Nascem-lhe caracóis escondidos sobre o cabelo liso. Cresceu, já passa os ombros... O cabelo. Carolina. Tem agora um anel no dedo central da mão esquerda, um anel de brilhantes e não há quem lho arranque, até porque é só um símbolo. Carolina casou com a sua própria solidão. Não sabe o dia, porque se afoga em tantas datas tristes a celebrar, não quer mais uma, a riscar o calendário monótono de um-dia-sempre-após-o-outro. Um anel, tão bonito… Onde estão os dias em que eras bonita, Carolina? Porque dormes há tantos meses nesses braços como se pudessem ser teus, um dia? Oh, Carolina. Um anel. Já marcado no dedo. De onde vem essa magia de transformar em belo os símbolos mais tristes? Estou aqui, vês? Não parti. Não tenhas medo, por favor. E parte, parte, que ficar pode ser mais difícil… Vai embora, se tiveres coragem. Não para partir, para partir sempre tiveste coragem, sempre fugiste. Para ser feliz. Tens c-o-r-a-g-e-m para ser f-e-l-i-z? Como, se essa solidão eterna no dedo central da mão esquerda se espalhou a todo o corpo e criou em ti raízes que nunca dão frutos? Oh, Carolina. Porquê?

A tua,
Beatriz.

sexta-feira, 11 de abril de 2008

Escrever-te vai destruindo, vai esfarrapando por dentro. Ainda que as pessoas criem palavras, as palavras mudam as pessoas, e dói ter de saber lidar com a pessoa que és nos versos repetidos de poemas repetidos, e com a pessoa que és quando chego a ti, finalmente. Acho que chegou a altura de te deixar ir, não sei se vai doer. Acho que chegou a altura, mas não sei como se faz. Dizia um poeta que os amigos são difíceis, não acabam de morrer. Tenho o hábito de acreditar em poetas, não sei porquê. Acho que me leram poemas quando eu ainda não percebia palavras e agora, alguns anos depois, tudo o que tenho são palavras, e a certeza de que temos de ir, e o não saber se o vamos fazer, ainda que devêssemos. Não tenho mais mãos para imaginar o que não é, ou para ser o que não há. Cansei-me de salvar afogados, e naufragar em seguida. Acho que descobri como é que as pessoas se vão tornando frias. E dói. Chegou o tempo de partir desse lugar quente que construímos e que acabou por se destruir. As paredes caíram, não há tecto que sustente o que quer que seja. Mas é tempo de partir, para que as memórias desse lugar não caiam também. Como se faz? É possível partir sem dizer adeus? Como vai ser? Será que conseguimos viver sem a dor da nossa existência?

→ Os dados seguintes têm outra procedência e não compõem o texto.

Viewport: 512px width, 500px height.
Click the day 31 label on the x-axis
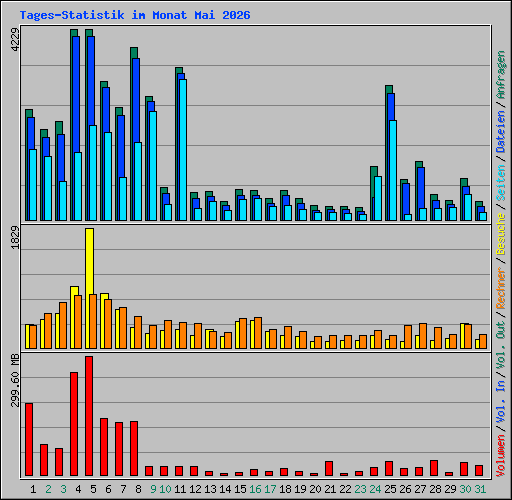480,489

terça-feira, 8 de abril de 2008

Carta de uma verdade inadiável:
Ainda que nunca te perdoe,
Hoje perdoei-te.

quarta-feira, 2 de abril de 2008

Larvas

Escreveram-te um poema de desamor, Carolina. Primeira vez. Quantas noites adormeceste à espera de um poema, à espera de estar do lado de lá? E agora o desalento. Desamor. Culpa. Percebes agora o quanto dói? Percebes finalmente que não podes usar palavras de lâminas como se fossem seda; como se fossem só tuas?
P a l a v r a s é t u d o o q u e t e n h o .

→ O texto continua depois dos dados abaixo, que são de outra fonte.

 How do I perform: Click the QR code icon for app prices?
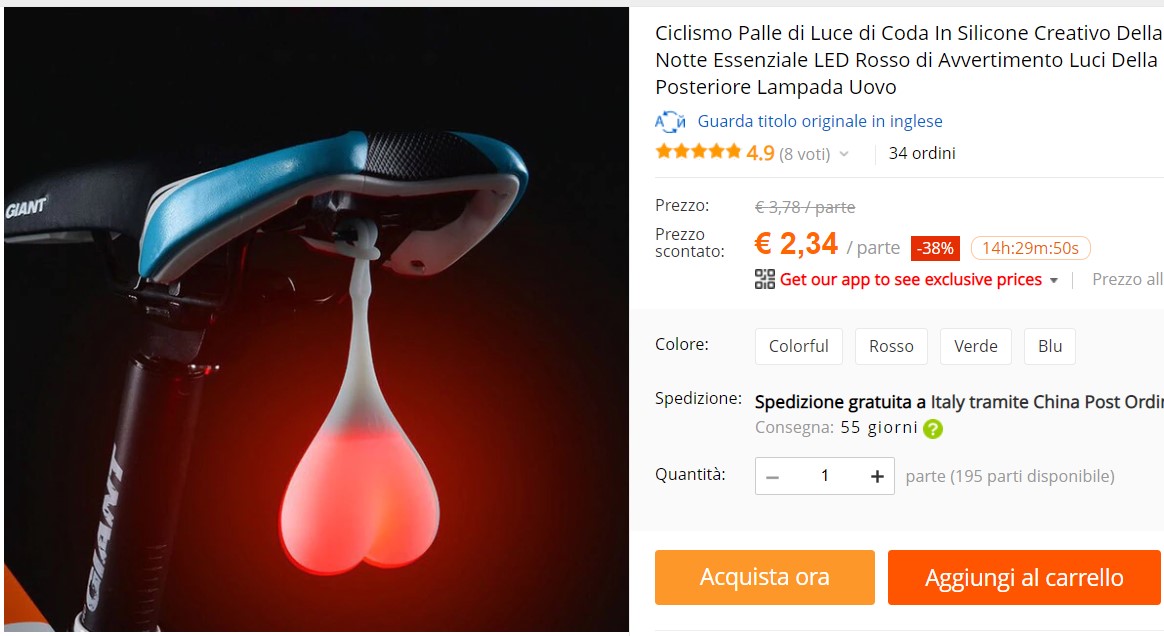click(765, 279)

Alugo palavras a uma tristeza antiga,
Porque os dias são infinitos.
Alugo palavras gastas
Para escrever durante tardes frias
A mesma ideia,
De todas as maneiras:
Repetida, verso a verso,
Repetida, na violação de silêncios milenares.
Alugo palavras, porque nada me pertence
E sorriu do centro da minha
Tristeza antiga,
Desta vez, as palavras ficam no chão.

segunda-feira, 31 de março de 2008

Não fiques sentada nessa noite escura, por favor. Fazer rascunhos das datas em que tudo vai acabar não é nada, porque tudo vai acabar. O amor, se por acaso não acabou ainda, vai acabar. As pessoas que te fizeram mal vão acabar, as boas também. As palavras que ainda tens vão acabar. Tudo vai acabar. Por favor, parte dessa noite escura. Ainda que tudo acabe, acredita que eu estou cá para sempre. Porque eu sou nada, sou o lado de dentro de qualquer coisa triste por desvendar dentro de ti. E por isto vou ficar para sempre. Vais conseguir, um dia, acreditar no para sempre? Que posso fazer por essa ferida que toma conta de ti como se fosse para sempre?

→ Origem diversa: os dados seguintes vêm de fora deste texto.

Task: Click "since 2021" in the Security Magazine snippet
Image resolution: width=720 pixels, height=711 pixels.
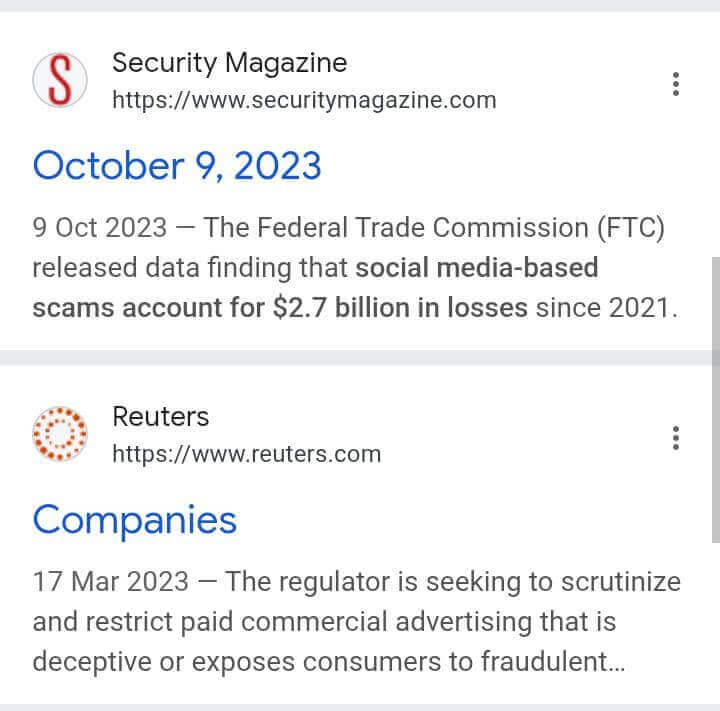Action: (x=604, y=307)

sexta-feira, 21 de março de 2008

Não quero ir viver para Lisboa, acho que nunca vi tanta gente triste como vejo em Lisboa… Por favor. Não quero ir para Coimbra. Por favor. Quero ir viver para sítio nenhum, um sítio onde não importe não saber o que se quer ser a seguir.

quarta-feira, 5 de março de 2008

Um álbum de lágrimas

Vai ser o dia mais triste. E já falta tão pouco. Vai estar sozinha em casa, e vai ser de noite, e vai estar a casa mergulhada em silêncio, e ela mergulhada em medos infinitos.
Vai sentar-se no chão do quarto, assustada, acender uma vela e a chama ser a mais fria. Vai estar a chorar, porque se parte com demasiada facilidade, e dificilmente desaparece. Vai cantar os parabéns baixinho, muito baixinho. Sozinha. Ninguém faz anos. Um sussurro: Parabéns nesta data querida. Muitos anos de vida? Será que é isso que vai desejar? É só uma data, um segredo. E como voltou a ficar sozinha, é só mais uma noite demasiado pura que ela engoliu de uma vez, e que nunca vai saber digerir.
Um álbum de lágrimas no colo. Estas, são só mais umas. E são únicas, porque o dia é gelo e é, ainda assim, celebrado.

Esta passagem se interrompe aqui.